- **ASSIGNMENT**
Please swap "Identify the location of" for "Find the position of" throughout the entries below and give all the lines again, leaving everything else unchanged.

- **EXERCISE MATERIAL**
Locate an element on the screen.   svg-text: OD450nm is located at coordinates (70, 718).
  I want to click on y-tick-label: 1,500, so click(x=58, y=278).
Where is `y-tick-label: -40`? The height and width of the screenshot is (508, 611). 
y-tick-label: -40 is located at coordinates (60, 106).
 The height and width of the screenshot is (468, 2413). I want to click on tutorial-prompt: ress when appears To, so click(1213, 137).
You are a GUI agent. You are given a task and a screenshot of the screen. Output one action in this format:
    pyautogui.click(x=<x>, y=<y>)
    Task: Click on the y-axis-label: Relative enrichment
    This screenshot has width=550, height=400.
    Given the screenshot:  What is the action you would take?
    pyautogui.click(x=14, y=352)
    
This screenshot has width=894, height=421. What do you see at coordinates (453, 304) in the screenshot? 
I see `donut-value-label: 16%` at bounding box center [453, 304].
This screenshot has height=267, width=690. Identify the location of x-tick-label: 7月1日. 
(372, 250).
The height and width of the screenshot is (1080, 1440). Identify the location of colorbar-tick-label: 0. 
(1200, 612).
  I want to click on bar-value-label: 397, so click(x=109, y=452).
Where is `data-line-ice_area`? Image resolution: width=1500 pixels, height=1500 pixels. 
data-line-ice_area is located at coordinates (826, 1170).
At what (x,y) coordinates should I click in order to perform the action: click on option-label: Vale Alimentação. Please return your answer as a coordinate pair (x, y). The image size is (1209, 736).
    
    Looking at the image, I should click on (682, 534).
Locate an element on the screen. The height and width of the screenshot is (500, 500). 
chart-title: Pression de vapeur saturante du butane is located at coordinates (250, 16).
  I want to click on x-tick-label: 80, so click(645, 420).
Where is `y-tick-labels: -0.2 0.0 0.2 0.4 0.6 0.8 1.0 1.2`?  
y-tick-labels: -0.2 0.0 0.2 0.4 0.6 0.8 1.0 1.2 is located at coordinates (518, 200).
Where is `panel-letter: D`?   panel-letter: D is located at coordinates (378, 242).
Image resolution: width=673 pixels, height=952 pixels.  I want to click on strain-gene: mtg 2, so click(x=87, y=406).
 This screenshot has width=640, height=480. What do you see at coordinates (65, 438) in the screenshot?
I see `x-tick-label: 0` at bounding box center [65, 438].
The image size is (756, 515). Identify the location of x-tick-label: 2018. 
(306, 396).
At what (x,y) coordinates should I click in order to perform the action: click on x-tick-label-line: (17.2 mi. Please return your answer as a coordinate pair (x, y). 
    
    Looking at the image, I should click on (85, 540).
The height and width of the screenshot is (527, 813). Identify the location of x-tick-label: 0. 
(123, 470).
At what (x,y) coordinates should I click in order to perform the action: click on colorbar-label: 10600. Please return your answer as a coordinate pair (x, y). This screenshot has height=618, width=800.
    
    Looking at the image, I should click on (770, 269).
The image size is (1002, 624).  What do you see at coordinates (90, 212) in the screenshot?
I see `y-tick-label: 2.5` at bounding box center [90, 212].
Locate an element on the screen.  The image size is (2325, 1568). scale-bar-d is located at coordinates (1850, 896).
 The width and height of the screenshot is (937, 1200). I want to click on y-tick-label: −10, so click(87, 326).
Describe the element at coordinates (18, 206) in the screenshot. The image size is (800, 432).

- **ANSWER TO THIS TASK**
Locate an element on the screen.   svg-text: OD450nm is located at coordinates (70, 718).
  I want to click on y-tick-label: 1,500, so click(x=58, y=278).
Where is `y-tick-label: -40`? The height and width of the screenshot is (508, 611). 
y-tick-label: -40 is located at coordinates (60, 106).
 The height and width of the screenshot is (468, 2413). I want to click on tutorial-prompt: ress when appears To, so click(1213, 137).
You are a GUI agent. You are given a task and a screenshot of the screen. Output one action in this format:
    pyautogui.click(x=<x>, y=<y>)
    Task: Click on the y-axis-label: Relative enrichment
    This screenshot has width=550, height=400.
    Given the screenshot:  What is the action you would take?
    pyautogui.click(x=14, y=352)
    
This screenshot has width=894, height=421. What do you see at coordinates (453, 304) in the screenshot? 
I see `donut-value-label: 16%` at bounding box center [453, 304].
This screenshot has height=267, width=690. Find the position of x-tick-label: 7月1日. 
(372, 250).
The height and width of the screenshot is (1080, 1440). Find the position of colorbar-tick-label: 0. 
(1200, 612).
  I want to click on bar-value-label: 397, so click(x=109, y=452).
Where is `data-line-ice_area`? Image resolution: width=1500 pixels, height=1500 pixels. 
data-line-ice_area is located at coordinates (826, 1170).
At what (x,y) coordinates should I click in order to perform the action: click on option-label: Vale Alimentação. Please return your answer as a coordinate pair (x, y). The image size is (1209, 736).
    
    Looking at the image, I should click on (682, 534).
Locate an element on the screen. The height and width of the screenshot is (500, 500). 
chart-title: Pression de vapeur saturante du butane is located at coordinates (250, 16).
  I want to click on x-tick-label: 80, so click(645, 420).
Where is `y-tick-labels: -0.2 0.0 0.2 0.4 0.6 0.8 1.0 1.2`?  
y-tick-labels: -0.2 0.0 0.2 0.4 0.6 0.8 1.0 1.2 is located at coordinates (518, 200).
Where is `panel-letter: D`?   panel-letter: D is located at coordinates (378, 242).
Image resolution: width=673 pixels, height=952 pixels.  I want to click on strain-gene: mtg 2, so click(x=87, y=406).
 This screenshot has width=640, height=480. What do you see at coordinates (65, 438) in the screenshot?
I see `x-tick-label: 0` at bounding box center [65, 438].
The image size is (756, 515). Find the position of x-tick-label: 2018. 
(306, 396).
At what (x,y) coordinates should I click in order to perform the action: click on x-tick-label-line: (17.2 mi. Please return your answer as a coordinate pair (x, y). 
    
    Looking at the image, I should click on (85, 540).
The height and width of the screenshot is (527, 813). Find the position of x-tick-label: 0. 
(123, 470).
At what (x,y) coordinates should I click in order to perform the action: click on colorbar-label: 10600. Please return your answer as a coordinate pair (x, y). This screenshot has height=618, width=800.
    
    Looking at the image, I should click on (770, 269).
The image size is (1002, 624).  What do you see at coordinates (90, 212) in the screenshot?
I see `y-tick-label: 2.5` at bounding box center [90, 212].
Locate an element on the screen.  The image size is (2325, 1568). scale-bar-d is located at coordinates (1850, 896).
 The width and height of the screenshot is (937, 1200). I want to click on y-tick-label: −10, so click(87, 326).
Describe the element at coordinates (18, 206) in the screenshot. The image size is (800, 432).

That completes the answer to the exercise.